Date: 30 May 2021

I am currently reading a book called *The Book of Why*. I just finished Chapter 1, The Ladder of Causation, and would like to give you a quick summary on what I have learnt.

In the recent advancement and success of machine learning and artificial intelligence, it seems that many problems can be solved by learning from a large amount of data, from credit risk assessment, Go game, to protein folding problem. The author claims that the development is far from human intelligence since a human can answer questions much more difficult than association/ correlation.

In this Chapter, the author introduces the so called Ladder of Causation:

Category | Fancy Name | Activity | Questions |

Seeing | Association | Seeing, Observing | What if I see…? How are the variables related? |

Doing | Intervention | Doing, Intervening | What if I do…? How? What would Y be if I do X? |

Imagining | Counterfactual | Imaging Retrospection Understanding | What if I had done…? Why? Was it X caused Y> |

The concepts may be abstract. I think it is best illustrated by an example, of which the author called it mini-turing test (I will not go into describing why it is called mini-turing test and how is it related to turing test).

Suppose that a prisoner is about to be executed by a firing squad (see the picture if you don’t know what is a firing squad). A certain chain of events must occur for this to happen.

1. The court orders the execution

2. The order goes to a captain, who signals the soldiers on the firing squad (A soldier and B soldier) to fire. Assumed that the soldiers obey orders.
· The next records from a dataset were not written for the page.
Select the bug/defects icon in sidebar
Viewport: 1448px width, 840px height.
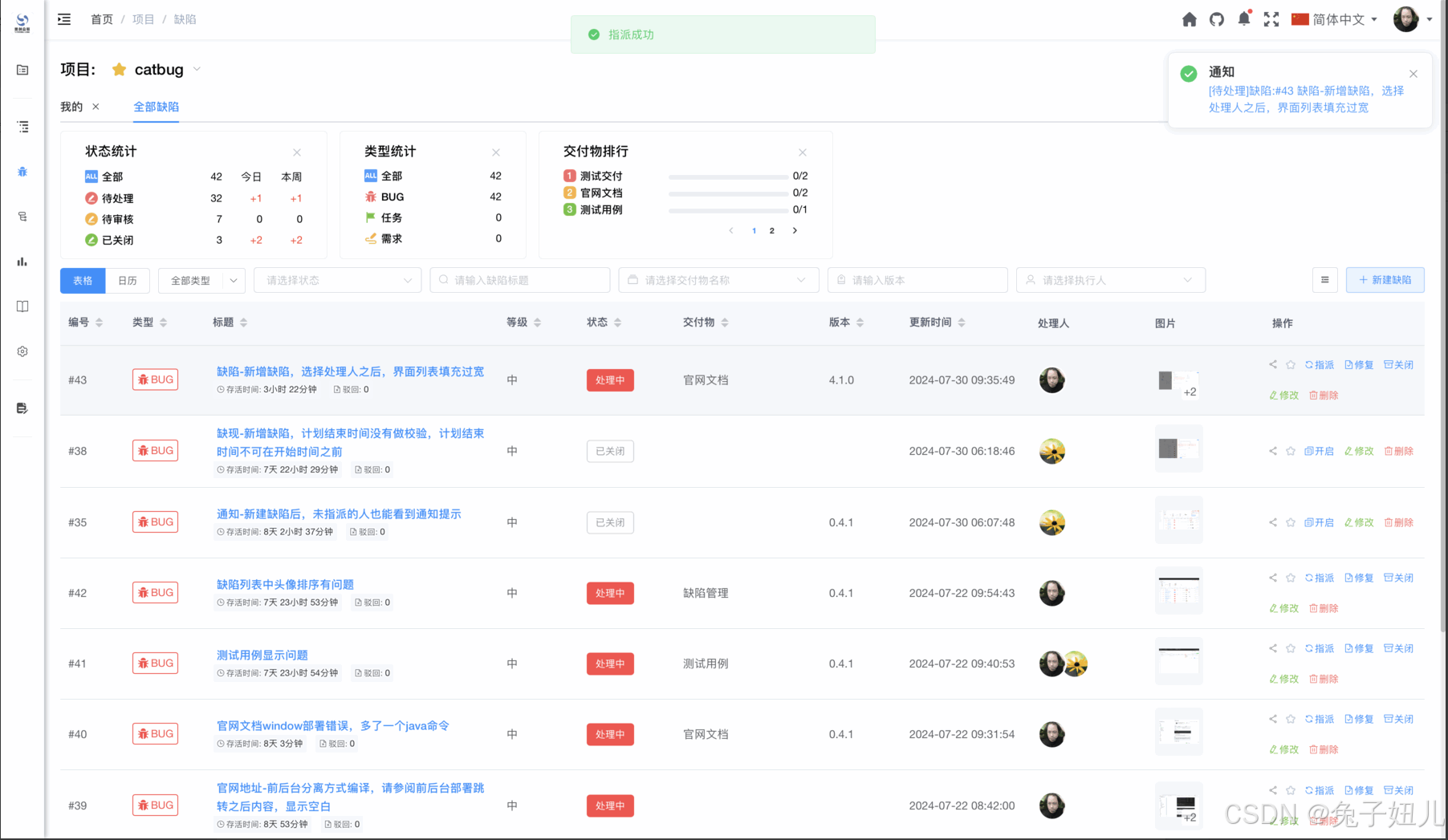point(22,172)
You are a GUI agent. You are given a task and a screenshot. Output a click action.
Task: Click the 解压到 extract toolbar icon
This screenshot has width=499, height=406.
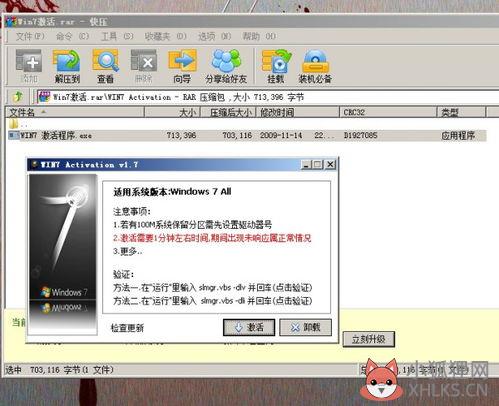tap(67, 66)
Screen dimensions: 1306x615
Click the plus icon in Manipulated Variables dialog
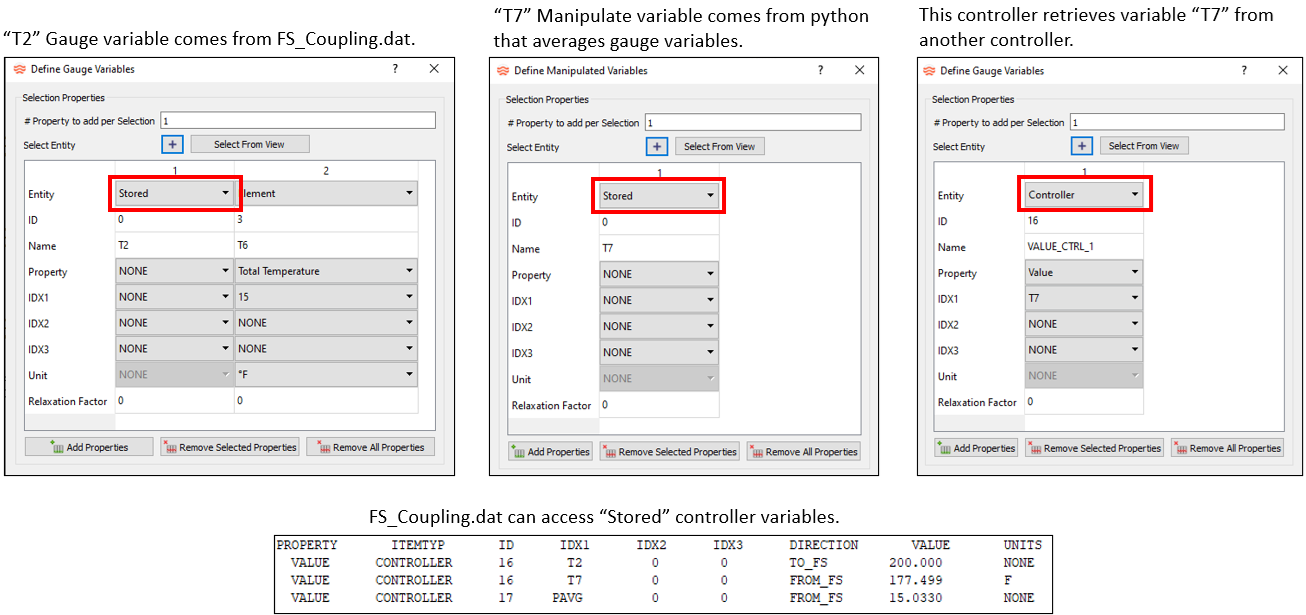pos(657,147)
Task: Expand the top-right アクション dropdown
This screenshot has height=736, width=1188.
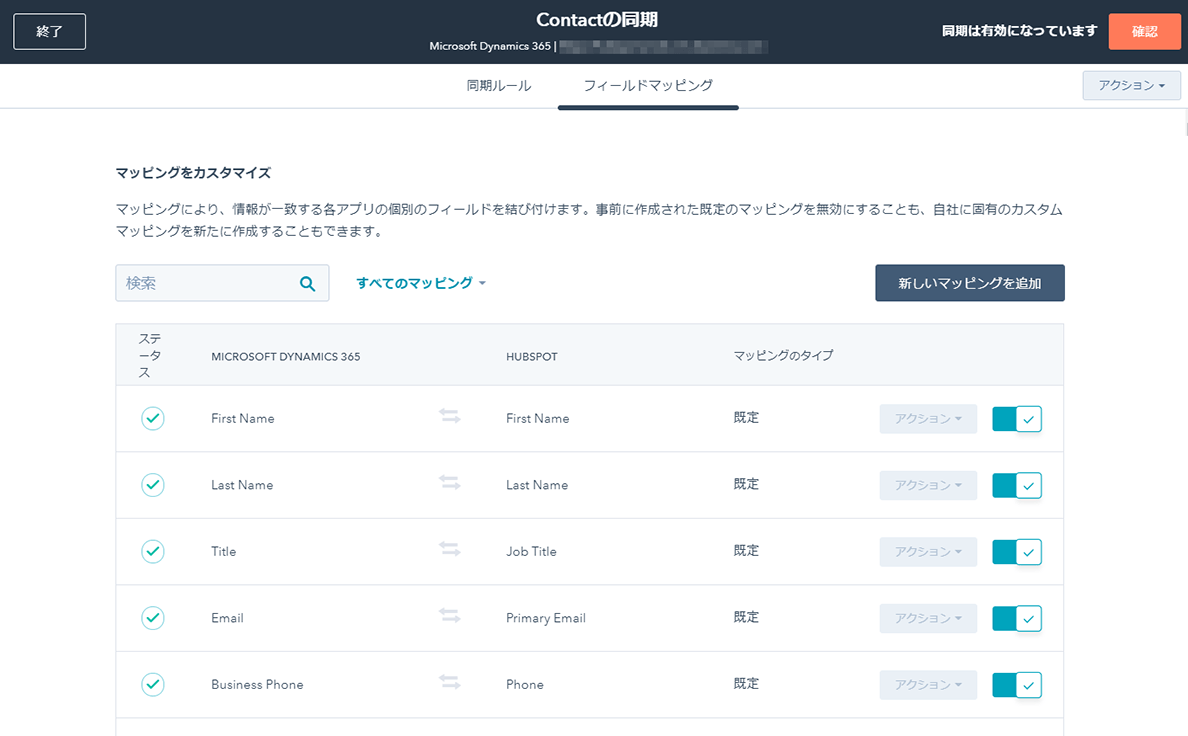Action: pos(1131,86)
3. If either one of them shoots, the prisoner dies.

The chain of events can be represented by a diagram. And we can start answering problems in different level of the ladder.

Ladder | Question | Diagram | Answer |

Association | If the prisoner is dead, does that mean the court order was given? OR If A shoots, did B shoot? | 1 | Yes |

Intervention | What if Soldier A decides on his own initiative to fires, will the prisoner be dead or alive? Did B also shoot?The trick here is that the question violates the assumption that soldiers obey orders. A computer won’t be able to answer the question since it violates the rules. That’s the inflexibility of association.Here, A shoot does not imply B shoot. Association fails to answer the question. | 2 | Yes |

Counterfactual | Now, imagine, the prisoner is dead, and A, B must have shot. What if A decided not to shoot? Would the prisoner be alive? (Counterfactual means counter the fact. It means imagining hypothetical situation) Association will not solve the question since it may never happen. There is no data on that. | 3 | Yes |

So, to pass the mini-turing test, our computer must be able to break rules (assumption that soldier will obey orders) and imagining fictitious world (what if A decided not to shoot which actually didn’t happen).

Apart from the arrow (cause-effect relationship), probabilities are important as well. The vaccine is a hot topic today and let’s use it as an example to illustrate the importance of probabilities. Imagine we have the following numbers:

- Out of 1 million children, 990,000 get vaccinated (99%)
- 9,900 have adverse reaction (1% of the 99%)
- 99 die from it (1% of the 1% of the 99%)
- The 10,000 who are not vaccinated, 200 get smallpox (2%)
- 40 die from the disease (20%)

Someone will say vaccine kills more people than the disease (99 die from vaccine and only 40 die from the disease). Without probabilities, it is hard to judge whether vaccine is beneficial or not. But with probabilities, we can imagine what if no one get vaccinated, there will be 4,000 children die from smallpox.

But can causation reducible to probabilities? For example, can we say X causes Y if X raises the probability of Y? It is “incorrectly” represented as follow: P(Y|X)>P(Y). This representation is wrong since it is just an observation that means if we see X, the probability of Y increases. It is still correlation/association. Sometimes, people try to define causation by probability like the following: P(Y|X, K=k) > P(Y|K=k) where k is some background factors. But what variables need to be included in the background set K and conditioned on? Maybe we should not try to define causation but rather treats it like axioms, like point and line in geometry.

In summary, the author said, “while probabilities encode our beliefs about a static world, causality tells us whether and how probabilities change when the world changes, be it by intervention or by act of imagination.”